Thus, new lineages of various organisms arise from mutations, which are mostly detrimental to these entities. In the case of viruses, most mutations do not cause changes in the ability to spread, infect, or the severity of the disease. However, a minority of these changes can lead to the virus becoming more transmissible or more deadly.
Viruses such as SARS-CoV-2 change more rapidly than other microorganisms such as bacteria and fungi, and are classified into distinct lineages by small differences in their genetic material, which may or may not be associated with new viral characteristics. To better understand and study the viruses, the scientists have created a naming system for the different lineages of SARS-CoV-2, which allows them to compare the results obtained in any region of the planet and detect which lineages are more prevalent and circulating in an area or at a given time. So far a set of mutations have been identified in some coronavirus lineages (SARS-CoV-2) that allow them to be more transmissible between people, but nothing has been found so far about mutations that would lead to a more complicated picture of the disease or even higher mortality. Because lineages continuously emerge as the coronavirus infects more people, there is a clear need to monitor the evolution of the viral genome and the prevalence of different lineages over time.

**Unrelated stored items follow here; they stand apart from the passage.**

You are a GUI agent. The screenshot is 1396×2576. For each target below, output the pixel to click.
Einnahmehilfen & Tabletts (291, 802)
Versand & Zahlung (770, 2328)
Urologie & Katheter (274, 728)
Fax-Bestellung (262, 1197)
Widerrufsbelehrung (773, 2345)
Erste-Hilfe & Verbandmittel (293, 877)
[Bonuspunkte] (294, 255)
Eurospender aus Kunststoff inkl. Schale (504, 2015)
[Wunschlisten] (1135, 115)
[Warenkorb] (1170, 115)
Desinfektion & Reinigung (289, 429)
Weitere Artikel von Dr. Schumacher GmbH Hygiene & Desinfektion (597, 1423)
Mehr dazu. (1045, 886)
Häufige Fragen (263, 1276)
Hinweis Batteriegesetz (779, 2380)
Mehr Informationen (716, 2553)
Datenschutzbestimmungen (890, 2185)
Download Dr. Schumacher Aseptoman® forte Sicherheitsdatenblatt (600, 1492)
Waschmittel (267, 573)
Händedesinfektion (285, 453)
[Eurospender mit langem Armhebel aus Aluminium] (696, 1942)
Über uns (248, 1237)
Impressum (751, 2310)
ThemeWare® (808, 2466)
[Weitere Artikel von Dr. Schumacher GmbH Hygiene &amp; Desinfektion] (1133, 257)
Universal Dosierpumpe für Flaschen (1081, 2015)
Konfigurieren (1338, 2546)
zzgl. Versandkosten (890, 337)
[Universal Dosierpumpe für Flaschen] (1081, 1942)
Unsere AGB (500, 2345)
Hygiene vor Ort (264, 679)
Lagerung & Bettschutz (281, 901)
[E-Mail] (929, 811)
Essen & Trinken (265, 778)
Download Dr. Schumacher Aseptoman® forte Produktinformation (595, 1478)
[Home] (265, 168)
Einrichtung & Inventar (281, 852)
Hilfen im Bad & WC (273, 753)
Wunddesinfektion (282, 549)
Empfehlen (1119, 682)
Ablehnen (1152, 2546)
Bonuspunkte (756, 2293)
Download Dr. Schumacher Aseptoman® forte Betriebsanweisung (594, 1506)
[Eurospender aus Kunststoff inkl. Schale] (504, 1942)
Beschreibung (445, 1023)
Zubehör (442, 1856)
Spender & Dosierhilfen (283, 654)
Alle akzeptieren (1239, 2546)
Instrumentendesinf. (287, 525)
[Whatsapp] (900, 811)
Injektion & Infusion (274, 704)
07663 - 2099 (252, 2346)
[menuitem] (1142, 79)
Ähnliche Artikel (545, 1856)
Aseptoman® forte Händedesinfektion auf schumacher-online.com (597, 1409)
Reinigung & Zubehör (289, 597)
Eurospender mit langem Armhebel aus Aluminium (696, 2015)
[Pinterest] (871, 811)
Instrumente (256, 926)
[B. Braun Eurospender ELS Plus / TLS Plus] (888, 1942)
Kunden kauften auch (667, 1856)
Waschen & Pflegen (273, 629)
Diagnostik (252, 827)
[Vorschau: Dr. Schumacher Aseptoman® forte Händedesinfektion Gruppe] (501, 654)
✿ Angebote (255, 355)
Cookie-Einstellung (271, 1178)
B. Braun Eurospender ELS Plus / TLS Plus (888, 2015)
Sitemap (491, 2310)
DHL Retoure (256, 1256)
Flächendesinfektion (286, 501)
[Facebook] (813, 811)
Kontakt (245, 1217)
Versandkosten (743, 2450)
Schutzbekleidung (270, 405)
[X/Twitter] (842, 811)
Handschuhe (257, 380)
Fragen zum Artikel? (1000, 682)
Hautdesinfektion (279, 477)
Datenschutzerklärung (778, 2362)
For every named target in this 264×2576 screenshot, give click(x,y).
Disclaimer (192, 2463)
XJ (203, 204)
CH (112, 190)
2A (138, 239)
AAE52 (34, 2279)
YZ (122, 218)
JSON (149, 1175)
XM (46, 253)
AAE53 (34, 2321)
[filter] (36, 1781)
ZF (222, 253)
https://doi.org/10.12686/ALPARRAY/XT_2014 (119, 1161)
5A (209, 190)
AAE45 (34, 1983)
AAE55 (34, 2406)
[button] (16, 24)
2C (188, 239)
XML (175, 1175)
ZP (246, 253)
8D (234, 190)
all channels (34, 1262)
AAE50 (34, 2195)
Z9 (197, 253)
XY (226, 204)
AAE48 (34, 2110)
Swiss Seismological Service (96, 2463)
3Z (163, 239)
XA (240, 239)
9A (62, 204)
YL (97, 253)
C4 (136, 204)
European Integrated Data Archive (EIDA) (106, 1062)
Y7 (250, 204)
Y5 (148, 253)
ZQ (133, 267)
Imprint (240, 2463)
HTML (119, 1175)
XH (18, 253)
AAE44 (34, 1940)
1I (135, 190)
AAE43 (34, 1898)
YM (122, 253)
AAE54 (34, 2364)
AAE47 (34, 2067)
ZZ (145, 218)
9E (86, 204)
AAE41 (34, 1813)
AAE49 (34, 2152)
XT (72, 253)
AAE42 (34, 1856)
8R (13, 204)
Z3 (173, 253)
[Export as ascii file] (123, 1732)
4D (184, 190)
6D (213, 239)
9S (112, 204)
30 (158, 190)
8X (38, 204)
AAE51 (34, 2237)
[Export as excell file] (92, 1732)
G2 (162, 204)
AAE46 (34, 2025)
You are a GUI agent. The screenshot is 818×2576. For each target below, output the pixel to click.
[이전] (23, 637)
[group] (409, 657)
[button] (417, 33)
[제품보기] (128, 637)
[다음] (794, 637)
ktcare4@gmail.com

The World Health Organization (WHO) has defined a classification system for these variants according to the risk each class poses to public health, dividing into three categories some of the more widespread or mutated variants associated with a higher risk of transmission or immune system escape (antibodies from previously infected or vaccinated people). These categories are: Variants of Concern (VOC), Variants of Interest (VOI), and Variants Under Monitoring (VUM).
According to the WHO page dedicated to the issue of Variants, the criteria for classification of VOCs are: meeting the criteria for classification as a VOI, in addition to being demonstrably associated with: an increased risk of global relevance in its transmissibility, virulence and clinical manifestations; or a decrease in the effectiveness of public health measures.